PUBLISHED: 06:31 31 March 2014

The Princess Royal unveiled a memorial stone in memory of Dame Anna Neagle, former pupil at St Albans High School for Girls.

The Princess Royal unveiled a memorial stone in memory of Dame Anna Neagle, former pupil at St Albans High School for Girls.

Archant

The Princess Royal has unveiled a white marble memorial stone to commemorate a screen legend – one of St Albans’ famous former pupils, who once acted as Queen Victoria.

She was at the service held recently in honour of Dame Anna Neagle, who attended St Albans High School for Girls (STAHS) before becoming a stage and film actress and singer.

The unveiling, which was also in memory of Dame Anna’s husband, award-winning film producer and director Herbert Wilcox, took place at the City of London Cemetery, one of Europe’s largest municipal cemeteries.

Gillian Bradnam, head of the preparatory school, and Robert Allnutt, vice-chairman of governors, represented the High School at the commemoration.

Dame Anna started attending the school at the age of 13, just after making her London stage debut at the Ambassadors Theatre in December 1917 as a child dancer in The Wonder Tales.

She enjoyed her secondary schooling, writing later: “I fitted in immediately like a hand into a glove.”

Dame Anna played tennis with a younger pupil, Kay Stammers, who went on to become one of Britain’s top tennis stars.

A spokeswoman for STAHS said that the actress appeared in several school productions and returned on many occasions over the years, opening the new assembly hall while she was appearing in the long-running West End musical, Charlie Girl.

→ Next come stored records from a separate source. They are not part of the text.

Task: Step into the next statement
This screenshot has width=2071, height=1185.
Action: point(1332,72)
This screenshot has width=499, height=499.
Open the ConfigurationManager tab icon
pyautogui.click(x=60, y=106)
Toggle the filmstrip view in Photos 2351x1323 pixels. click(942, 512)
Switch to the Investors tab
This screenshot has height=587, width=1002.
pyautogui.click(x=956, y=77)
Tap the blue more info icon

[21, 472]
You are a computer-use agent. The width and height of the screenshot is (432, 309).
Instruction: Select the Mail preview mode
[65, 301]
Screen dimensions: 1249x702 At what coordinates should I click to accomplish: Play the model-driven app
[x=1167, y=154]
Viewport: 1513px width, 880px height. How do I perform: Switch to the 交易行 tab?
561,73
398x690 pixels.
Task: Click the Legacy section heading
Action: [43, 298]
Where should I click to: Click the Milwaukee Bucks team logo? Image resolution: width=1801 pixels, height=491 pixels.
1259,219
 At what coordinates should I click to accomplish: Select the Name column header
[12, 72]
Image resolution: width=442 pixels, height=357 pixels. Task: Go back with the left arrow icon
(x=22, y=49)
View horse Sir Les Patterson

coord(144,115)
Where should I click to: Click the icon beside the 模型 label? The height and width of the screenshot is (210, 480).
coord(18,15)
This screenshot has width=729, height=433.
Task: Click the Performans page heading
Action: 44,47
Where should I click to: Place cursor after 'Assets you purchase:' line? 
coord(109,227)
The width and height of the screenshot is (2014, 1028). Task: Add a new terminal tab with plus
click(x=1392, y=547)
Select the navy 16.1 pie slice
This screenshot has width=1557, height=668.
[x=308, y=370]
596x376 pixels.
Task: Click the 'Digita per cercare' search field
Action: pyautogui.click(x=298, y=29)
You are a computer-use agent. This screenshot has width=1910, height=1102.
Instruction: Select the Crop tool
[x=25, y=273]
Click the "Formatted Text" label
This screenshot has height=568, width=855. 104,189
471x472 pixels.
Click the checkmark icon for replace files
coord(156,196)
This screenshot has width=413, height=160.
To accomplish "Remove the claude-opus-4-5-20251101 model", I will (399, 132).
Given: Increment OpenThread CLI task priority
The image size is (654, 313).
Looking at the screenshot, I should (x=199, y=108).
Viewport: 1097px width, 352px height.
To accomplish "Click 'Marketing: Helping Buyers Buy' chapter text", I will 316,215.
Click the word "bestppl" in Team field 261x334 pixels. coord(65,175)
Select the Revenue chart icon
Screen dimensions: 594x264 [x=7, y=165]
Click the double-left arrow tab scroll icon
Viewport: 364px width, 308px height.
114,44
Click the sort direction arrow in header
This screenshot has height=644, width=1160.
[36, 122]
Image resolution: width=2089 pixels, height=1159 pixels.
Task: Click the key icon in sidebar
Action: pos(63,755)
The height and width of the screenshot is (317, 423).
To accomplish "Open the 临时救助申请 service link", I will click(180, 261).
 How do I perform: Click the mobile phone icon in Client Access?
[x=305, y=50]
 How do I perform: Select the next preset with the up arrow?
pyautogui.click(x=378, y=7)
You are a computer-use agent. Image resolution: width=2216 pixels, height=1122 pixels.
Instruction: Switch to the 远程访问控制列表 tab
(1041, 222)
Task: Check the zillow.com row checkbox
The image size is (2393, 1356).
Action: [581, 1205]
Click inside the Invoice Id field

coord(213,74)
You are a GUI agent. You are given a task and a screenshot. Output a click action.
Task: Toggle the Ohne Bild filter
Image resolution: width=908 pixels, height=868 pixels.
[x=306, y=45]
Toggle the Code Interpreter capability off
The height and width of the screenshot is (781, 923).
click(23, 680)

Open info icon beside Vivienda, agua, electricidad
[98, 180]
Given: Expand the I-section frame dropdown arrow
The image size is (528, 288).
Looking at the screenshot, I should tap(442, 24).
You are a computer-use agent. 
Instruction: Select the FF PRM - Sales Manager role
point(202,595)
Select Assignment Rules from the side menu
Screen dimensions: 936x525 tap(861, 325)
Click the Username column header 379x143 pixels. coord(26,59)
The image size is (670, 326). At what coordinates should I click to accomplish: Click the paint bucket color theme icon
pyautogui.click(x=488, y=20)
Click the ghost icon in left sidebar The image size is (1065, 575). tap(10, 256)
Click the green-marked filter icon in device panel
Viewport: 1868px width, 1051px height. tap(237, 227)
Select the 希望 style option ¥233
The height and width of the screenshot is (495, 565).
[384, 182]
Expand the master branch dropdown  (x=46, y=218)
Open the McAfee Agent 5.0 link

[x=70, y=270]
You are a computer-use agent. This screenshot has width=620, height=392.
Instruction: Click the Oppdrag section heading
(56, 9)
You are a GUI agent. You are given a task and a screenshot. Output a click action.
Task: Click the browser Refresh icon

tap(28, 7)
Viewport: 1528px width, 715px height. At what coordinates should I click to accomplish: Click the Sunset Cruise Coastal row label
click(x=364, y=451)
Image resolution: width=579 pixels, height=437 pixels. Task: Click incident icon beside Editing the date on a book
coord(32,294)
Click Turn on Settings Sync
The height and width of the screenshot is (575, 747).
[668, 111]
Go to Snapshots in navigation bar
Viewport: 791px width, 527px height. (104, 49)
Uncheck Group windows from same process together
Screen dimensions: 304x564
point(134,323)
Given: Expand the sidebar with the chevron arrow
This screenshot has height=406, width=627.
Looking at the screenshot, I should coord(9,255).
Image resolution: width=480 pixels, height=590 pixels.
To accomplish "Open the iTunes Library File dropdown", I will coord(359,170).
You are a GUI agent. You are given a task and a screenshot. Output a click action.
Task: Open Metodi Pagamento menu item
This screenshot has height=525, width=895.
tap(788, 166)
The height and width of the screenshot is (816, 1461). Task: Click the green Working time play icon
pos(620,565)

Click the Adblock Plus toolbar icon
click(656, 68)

The Princess Royal knew both Dame Anna and Mr Wilcox well as she had met them on many occasions during her 30 years as president of the British Academy of Film and Television Arts (BAFTA).

She commemorated the achievements of the actress, who played her great-great-great-grandmother, Queen Victoria, and the director to whom the princess’s grandfather, King George VI, granted unprecedented filming access at Buckingham Palace, Windsor Castle and Balmoral for the making of Victoria the Great and Sixty Glorious Years.

Dame Anna died in 1986, nine years after her husband passed away.